Speaking with Reporters

Love ’em or hate ’em, journalists and reporters play an important role in sharing the good work we do at WSU with industry and government stakeholders, alumni and donors, and, of course, the general public.

10 Tips for Interview Success

Respond to reporters promptly. They’re often on deadline.

If your schedule is booked, ask the reporter about his/her deadline to see if you can work out a mutually beneficial time to meet.

Approach reporters and photographers with respect and courtesy.

Be polite. They are professionals doing their job and the Golden Rule still applies. It’s perfectly acceptable to ask for a reporter’s contact information, what publication or outlet they are working for, and when they anticipate publishing the story—but don’t to ask to see a draft.

Provide information that is accurate, concise, timely, and truthful.

Keep in mind you are a representative of your unit, the college, and Washington State University.

Consider the reporter’s audience.

In general, avoid specialist language and scientific terms used in your research or presentation. Reporters have limited time and space to tell the story. They must produce where you might muse.  Think about how your message might condense into bullet points and let the reporter follow up with appropriate questions. Just before the interview ends, remind the reporter of what you think is your main point.

If you’re interviewed about a sensitive topic, answer questions honestly.

Choose your words carefully to minimize any misinterpretation.

If you don’t know the answer to a question, offer to find out.

Provide the correct information to the reporter as quickly as possible.

Never go “off the record.” Never.

There is really no such thing.

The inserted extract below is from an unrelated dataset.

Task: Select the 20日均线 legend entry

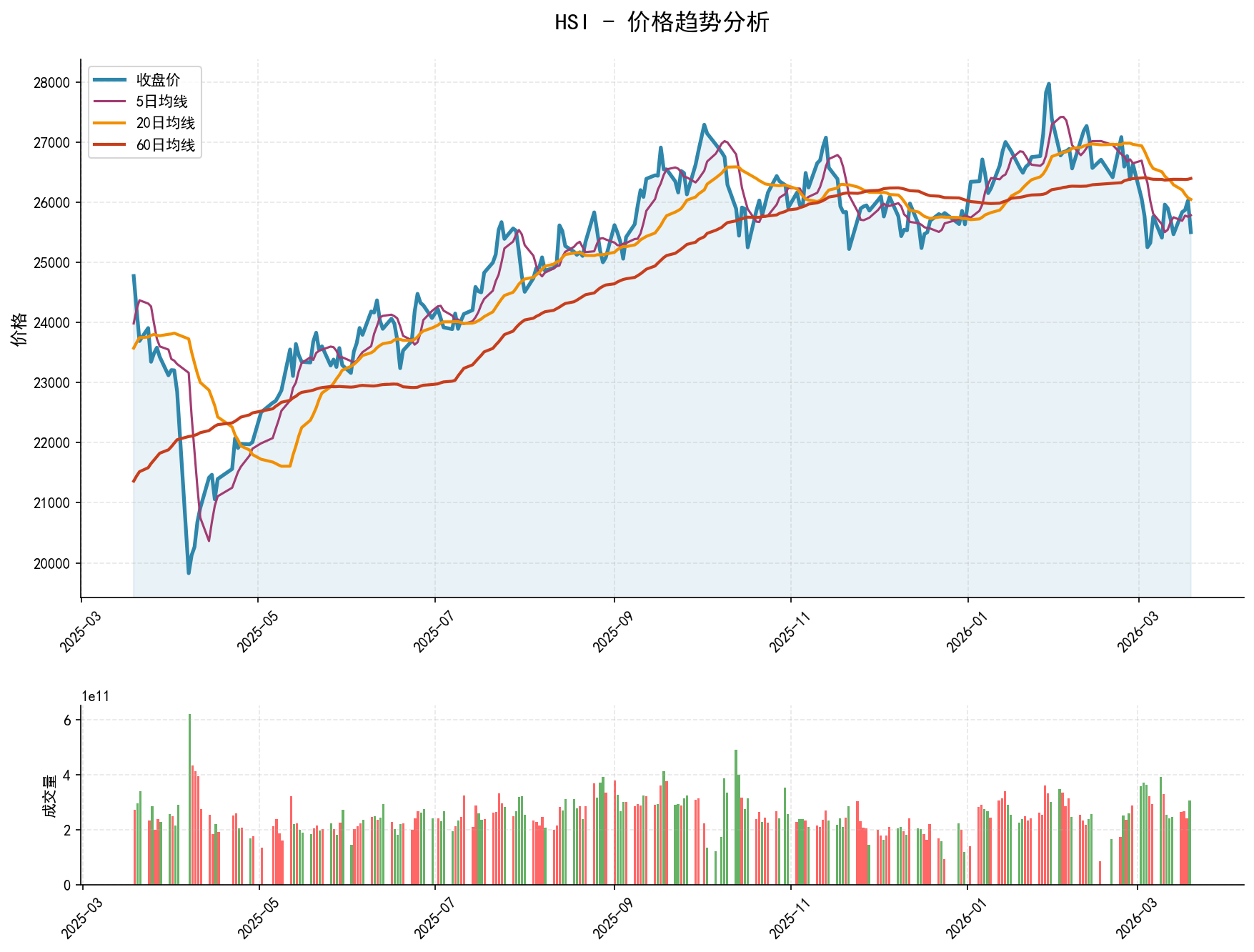Action: tap(165, 123)
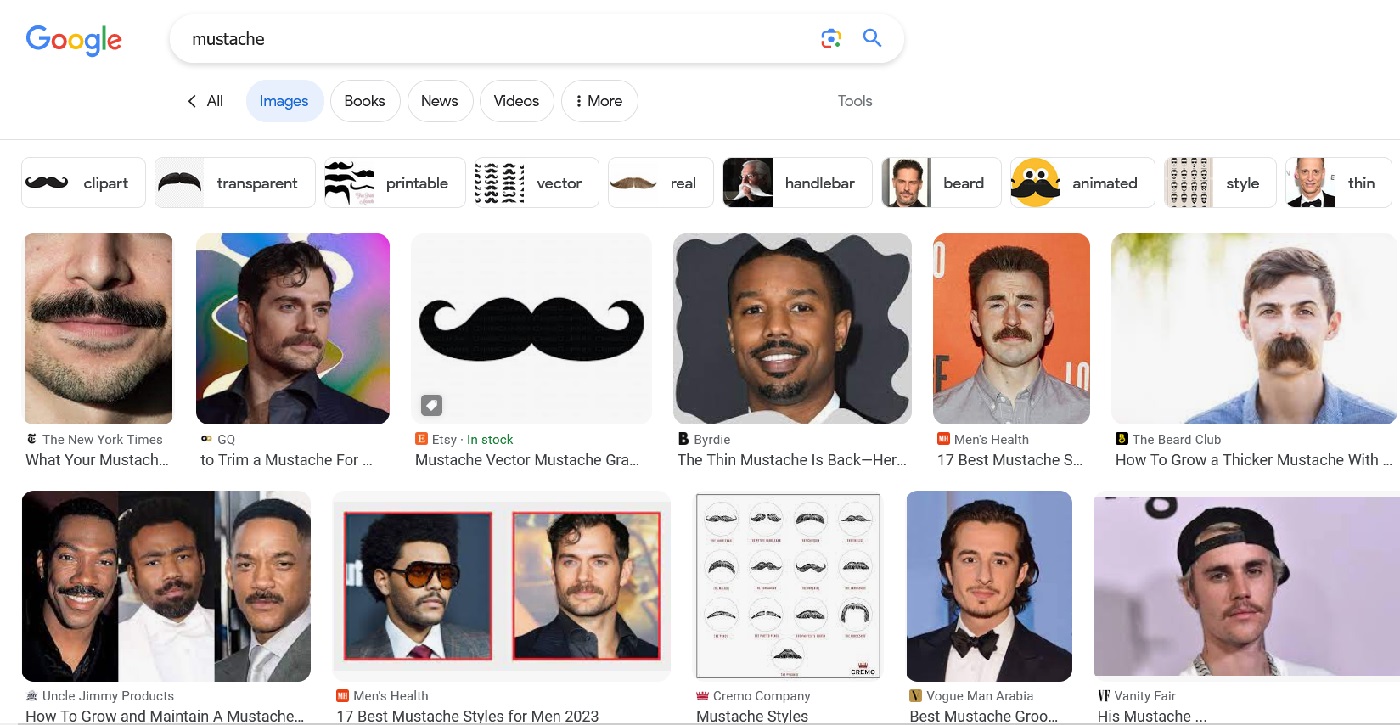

You should be comfortable seeing everything you say printed in bold letters on the front page.

Be content with the fact that whatever you say will appear briefly, if at all, and that it will be “hopelessly” simplified.

In journalism, 750 words mean 750 on the nose — not 750-ish. Radio spots seldom exceed a few minutes and TV camera time is much shorter. Don’t interpret cursory reporting (or not being quoted) as being disrespected. Good reporters always collect more than they can possibly use — just as you do when you conduct research. And don’t assume the reporter has total control over what gets used; very few do. Above all, don’t be surprised when the reporter uses something you feel is less relevant. Just as you seek a good “hook” in a classroom lesson, so do reporters in their stories.

Don’t complain unless you’ve been seriously misrepresented.

Complaining pretty much guarantees you’ll never be a source again. It is acceptable to contact the reporter regarding factual errors, but do so politely and, if it really matters, ask if the reporter could note the change. Don’t sweat it unless what was published is really, really wrong. If you have truly been misrepresented, contact the editor or director instead of the reporter. Consider working through WSU News as they might have connection with the publication. Don’t rant, though, or you won’t be taken seriously by anyone.

Finally, thank the media when they have done a good job.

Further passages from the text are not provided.